» Given records
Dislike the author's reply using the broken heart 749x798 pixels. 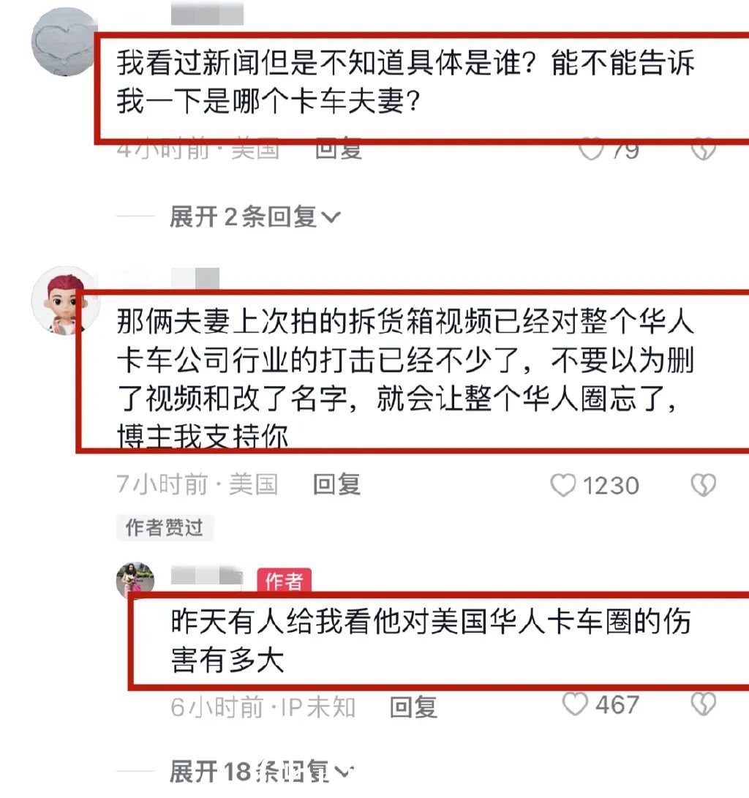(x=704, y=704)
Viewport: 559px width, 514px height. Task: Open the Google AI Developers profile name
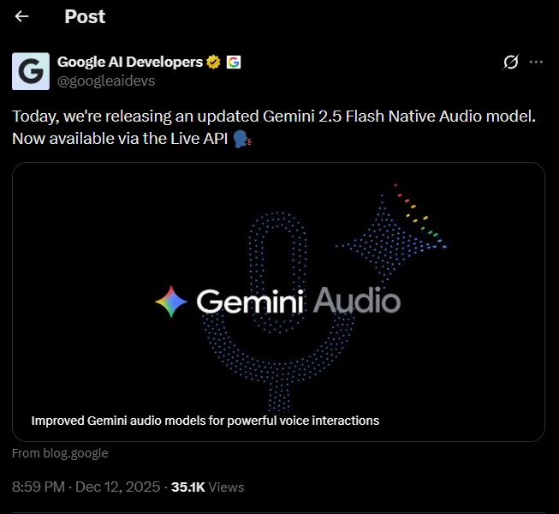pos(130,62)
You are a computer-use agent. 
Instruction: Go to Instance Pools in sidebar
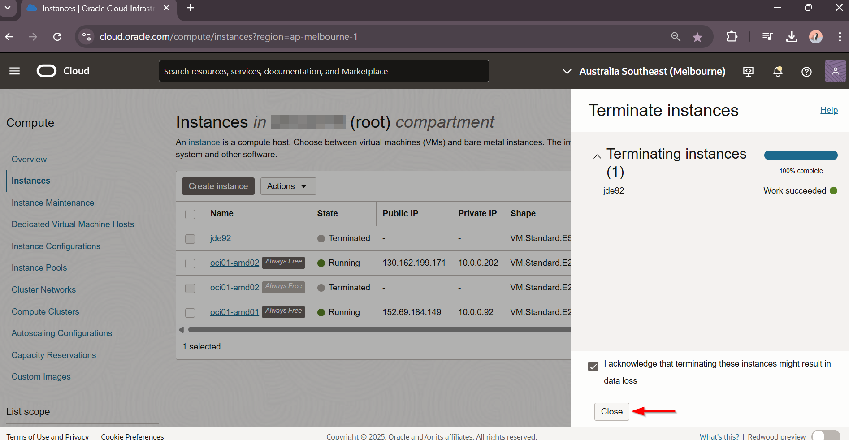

» To do
Could you recast the material above as a JSON list of strings, one string per line, running from the line containing "Viewport: 559px width, 514px" through the end of the material, with blank lines and the pictures left out?

» Result for this task
[
  "Viewport: 559px width, 514px height. Task: Open the Google AI Developers profile name",
  "pos(130,62)",
  "You are a computer-use agent. ",
  "Instruction: Go to Instance Pools in sidebar"
]